You start panicking about money, how you’re going to live… and the whole question of the performing arts industry, that we were seen as non-essential and were probably going to be the last industry that would re-emerge
“There was a very strong chance Olwen wasn’t going to be able to come back into Australia from Ireland,” Capsis reveals, with Melbourne’s extended lockdown also meaning that Rabe’s participation was just as touch-and-go. “I started thinking, ‘Well, I’m not going to end up doing anything, and this is a nightmare. You start panicking about money, how you’re going to live… and the whole question of the performing arts industry, that we were seen as non-essential and were probably going to be the last industry that would re-emerge. So it was bleak.”
Capsis become the first star to perform live to an empty stage at the Opera House – as part of its digital platform From Our House to Yours – and he’s looking forward to shaking off the cobwebs, and those wobbles, to overcome his temporary hermit mode. “I was a little weirded out,” he says of returning to rehearsals, with Rapture in the morn and the Force Majeure-led The Last Season in the arvo, with Fouéré currently beaming into the process via Zoom from her quarantine hotel in Sydney.
Expect wild child antics when Rapture takes to Sydney Festival pop-up stage the Headlands at Barangaroo.

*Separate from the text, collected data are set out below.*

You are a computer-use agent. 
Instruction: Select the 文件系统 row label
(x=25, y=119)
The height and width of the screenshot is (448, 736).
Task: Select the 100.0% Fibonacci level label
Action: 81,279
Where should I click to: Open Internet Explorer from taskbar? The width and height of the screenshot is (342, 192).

Capsis is pumped to rock out with iOTA once more. “He was Frank-N-Furter to my Riff Raff, I’ve always been a huge fan,” Capsis says. “I think he’s the greatest male singer in the country, and absolutely should be the biggest rock star in Australia, if not the world.”

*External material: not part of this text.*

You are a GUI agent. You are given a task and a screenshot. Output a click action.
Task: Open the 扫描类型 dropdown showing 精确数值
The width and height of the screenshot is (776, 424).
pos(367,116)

Almost seven years in the making, Rapture was conceived of by director Michael Kantor, who also suggested adding iOTA to the bill. Guitarist Jethro Woodward arranged the musical component, drawing on new songs and choice covers from the likes of Megan Washington, Deb Conway, Willy Zygier, Blondie and the Kinks, and will join them live on stage, all sporting fabulous costumes whipped up by designer Anna Cordingley. “It’s a little bit on the dark side,” Capsis teases, “It’s next-level stadium rock.”
The last time Rabe and Capsis worked together, he played her mother in STC’s Tales From the Vienna Woods. “I had to slap her,” he gasps. “I was a nasty mother.”
He’s in constant awe of Rabe’s process. “I feel very fortunate that I get to work with her, because she’s extraordinary to watch. A genius, let’s be honest.”
Under the guiding hand of physical theatre company Force Majeure’s artistic director Danielle Micich, The Last Season is shaping up to be extraordinary and also deploys a 13-strong contingent of lucky young players. Their contribution staggers Capsis, who inhabits the elemental force of autumn in the show. “I was so moved by the children,” he says. “I honestly wanted to crawl into a dark room and sob. They were so beautiful. They’ve worked so hard. It’s something else.”
Not unlike luminous super trouper Capsis himself. I hope next year he's feeling more summer/spring than winter, I offer, and he enthuses, “I have a lot of hope.”